The notion of measuring "AI-generated text" as a fixed percentage of an academic submission is fundamentally flawed. This metric implies a homogeneous substance, akin to measuring the alcohol content in a beverage. However, my recent survey suggests that academic integrity associated with AI use is far from homogeneous. The survey asked educators to evaluate the ethical implications of using AI for twelve different tasks in writing an academic paper, ranging from researching to brainstorming to editing to actually writing full sections.
The findings revealed significant variance in responses. While many respondents were comfortable with AI aiding in brainstorming ideas, they expressed reservations or outright disapproval of AI writing entire paragraphs or papers. This disparity underscores a critical issue: there is no consensus in the academic profession on what constitutes acceptable AI assistance in learning. More strikingly, within each individual's responses, there was considerable variation in how different AI uses were assessed.
Consider the implications of a tool like Turnitin reporting "50% AI-generated" content. What does this figure actually represent? It lacks context about how the AI-generated content was incorporated. For instance, a paper could be largely original, with only minor edits made by AI at the end, potentially showing a high percentage of AI contribution. Conversely, a student might contribute minimally to an essentially AI-written paper, making slight modifications to reduce the AI-detected percentage. Both scenarios could yield vastly different percentages, yet the ethical implications are markedly divergent.

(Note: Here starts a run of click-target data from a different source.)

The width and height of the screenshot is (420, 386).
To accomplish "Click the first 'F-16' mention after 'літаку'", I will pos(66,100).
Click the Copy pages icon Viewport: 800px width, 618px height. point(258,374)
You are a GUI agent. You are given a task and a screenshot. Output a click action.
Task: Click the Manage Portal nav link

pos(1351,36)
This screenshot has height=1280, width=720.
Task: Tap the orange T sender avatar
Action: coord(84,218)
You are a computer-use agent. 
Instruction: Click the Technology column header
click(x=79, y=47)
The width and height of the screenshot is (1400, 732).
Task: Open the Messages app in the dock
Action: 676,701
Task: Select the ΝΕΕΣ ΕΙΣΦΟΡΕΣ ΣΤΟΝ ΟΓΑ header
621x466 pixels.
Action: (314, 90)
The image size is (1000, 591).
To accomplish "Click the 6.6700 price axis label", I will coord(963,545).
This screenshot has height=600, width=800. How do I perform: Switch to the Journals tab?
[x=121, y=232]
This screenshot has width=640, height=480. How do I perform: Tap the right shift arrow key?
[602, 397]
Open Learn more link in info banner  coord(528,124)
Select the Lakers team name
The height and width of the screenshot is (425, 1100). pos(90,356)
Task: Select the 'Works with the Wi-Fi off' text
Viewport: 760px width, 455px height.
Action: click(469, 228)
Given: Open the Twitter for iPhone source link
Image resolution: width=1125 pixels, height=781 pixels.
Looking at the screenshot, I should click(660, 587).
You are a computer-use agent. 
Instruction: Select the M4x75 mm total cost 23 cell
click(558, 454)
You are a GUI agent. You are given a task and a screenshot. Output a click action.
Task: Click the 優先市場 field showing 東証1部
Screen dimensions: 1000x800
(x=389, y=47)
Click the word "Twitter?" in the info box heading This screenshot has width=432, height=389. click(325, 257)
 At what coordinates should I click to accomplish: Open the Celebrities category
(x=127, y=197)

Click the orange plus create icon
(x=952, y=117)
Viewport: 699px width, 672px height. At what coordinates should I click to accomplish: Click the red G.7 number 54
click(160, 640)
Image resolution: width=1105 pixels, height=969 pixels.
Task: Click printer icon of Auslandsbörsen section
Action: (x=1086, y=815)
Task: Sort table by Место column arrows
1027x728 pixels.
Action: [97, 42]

The pursuit of better detection technology misses the point. The issue is not with the detection capabilities but with the construct itself. The very idea of "AI-generated text" as a unified concept is problematic. Just as a depression inventory measures various symptoms that converge on the underlying construct of depression, our methods for evaluating AI in academic work must recognize the diverse and context-dependent nature of its use. The current approach, which treats all AI contributions as equivalent, is akin to judging a book's genre by counting its words. I which Turnitin and other commercial "AI Detectors" would show just a little more integrity and stop selling us the snake oil. They must know for sure that their claims are bogus, because AI-generated text is not a valid construct to be measured.
Instead of focusing obsessively on detecting AI-generated content, we need to shift our perspective. We should expect and require students to use AI as part of their learning process. The challenge then becomes developing assignments that not only measure the content knowledge but also the meta-AI skills and competencies necessary to navigate and leverage these tools effectively. This approach acknowledges the complexity of AI's applications and ensures it is used responsibly, promoting a learning environment that respects both the potential and the limitations of artificial intelligence.